Problem to solve >> Report how many lines of the data below contain the string "height", giving only that number.

--- start of Listing ---

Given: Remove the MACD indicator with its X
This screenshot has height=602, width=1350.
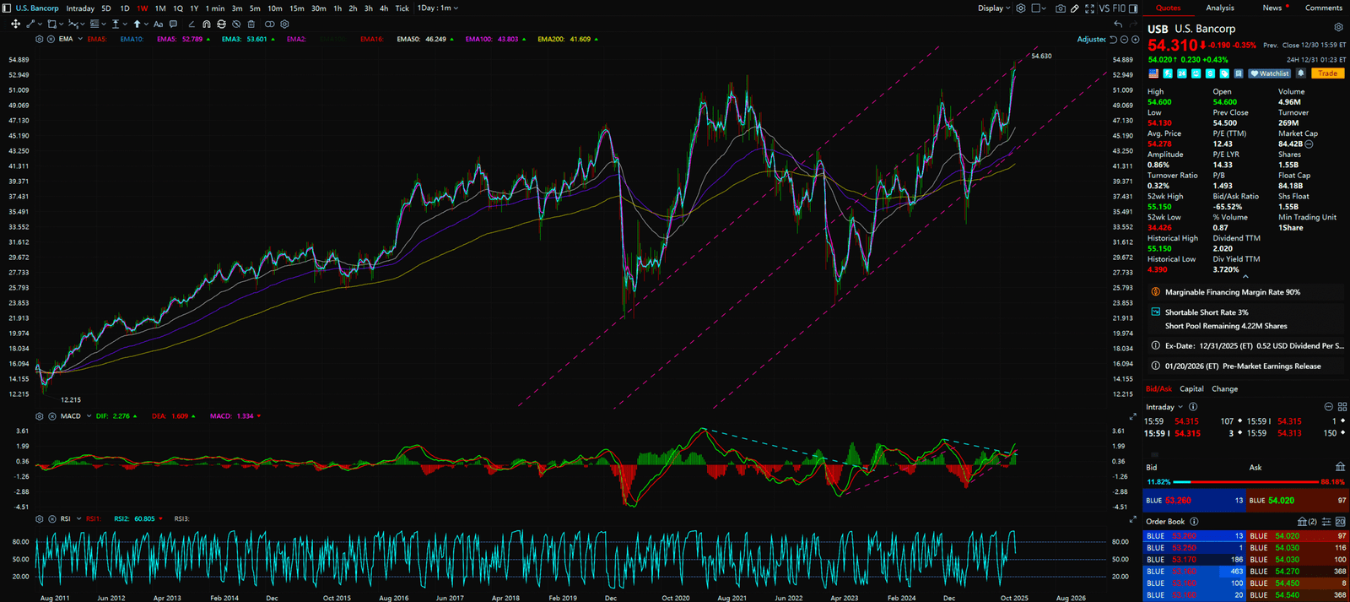Looking at the screenshot, I should tap(52, 416).
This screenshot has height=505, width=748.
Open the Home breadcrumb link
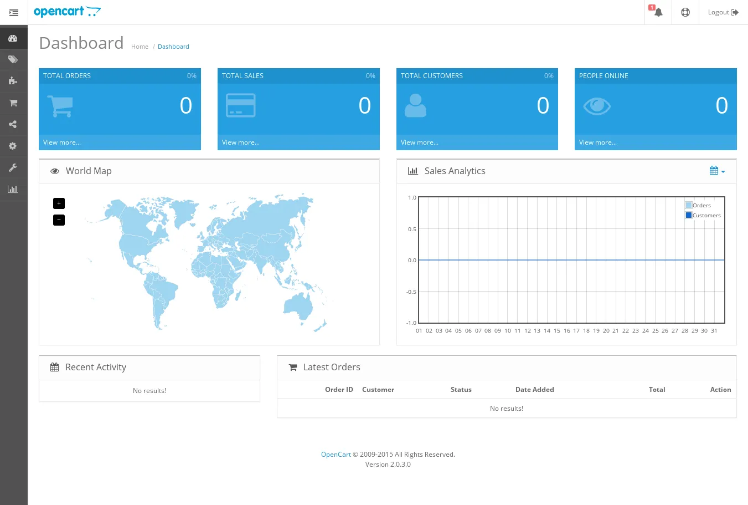pyautogui.click(x=140, y=46)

--- end of Listing ---

Full output >> 2